« C’est l’hécatombe » : comment les éleveurs d’escargots font face aux vagues de chaleur
Les éleveurs d’escargots en France subissent de plein fouet les conséquences des vagues de chaleur répétées. Frédéric Marcouyoux, éleveur en Bourgogne, évoque une situation catastrophique : « C’est un désastre. Tout le revenu est par terre », déclare-t-il en parcourant son parc de 1 300 m² à Villecomte, où il élève habituellement 200 000 escargots par an. Pour cette saison, il prévoit une production réduite à 100 000 escargots survivants, en raison des conditions climatiques extrêmes.
L’escargot, particulièrement vulnérable à la chaleur, nécessite un environnement humide pour survivre. « L’escargot est une éponge. Il lui faut de l’humidité. Dès qu’il fait chaud et sec, on a de la mortalité », explique-t-il. En soulevant les planchettes de bois servant d’abris, il constate une absence alarmante de gastéropodes : « Ça devrait être garni d’escargots. C’est l’hécatombe », déplore-t-il.
En plus de la chaleur, les prédateurs comme les oiseaux, attirés par la sécheresse, aggravent la situation. « Le sol est trop sec. Ils n’ont plus de limaces ni de vers et ils viennent ici se servir », précise Marcouyoux. Au cours des quinze dernières années, il n’y a eu que deux étés pluvieux, en 2014 et 2024, tandis que les autres années ont été marquées par des canicules répétées. Les pertes en production ont atteint 70 à 80 % en 2019 et 2020, et 50 à 60 % en 2021.
Hervé Ménelot, un autre éleveur de la Côte-d’Or, fait état d’une situation similaire. Sur son parc de 600 m², il élève 500 000 escargots, mais cette année, il prévoit des pertes de 50 à 70 % en raison de la sécheresse persistante. « Ça devient impossible. Je ne sais pas si je vais continuer », confie-t-il.

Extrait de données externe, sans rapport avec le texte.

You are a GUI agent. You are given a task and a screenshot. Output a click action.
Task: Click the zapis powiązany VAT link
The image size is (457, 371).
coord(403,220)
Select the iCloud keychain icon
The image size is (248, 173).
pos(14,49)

La crise actuelle soulève des inquiétudes quant à la pérennité de la filière hélicicole en France, qui compte environ 400 éleveurs. Selon Emilien Bourgeois, président de la Fédération nationale des héliciculteurs de France, « il y a de plus en plus d’exploitations menacées ». Actuellement, seuls 5 % des escargots consommés en France proviennent de l’élevage national, le reste étant majoritairement importé d’Europe de l’Est.
Cette situation met en lumière les défis croissants auxquels font face les éleveurs d’escargots, en particulier dans un contexte de changements climatiques de plus en plus marqués.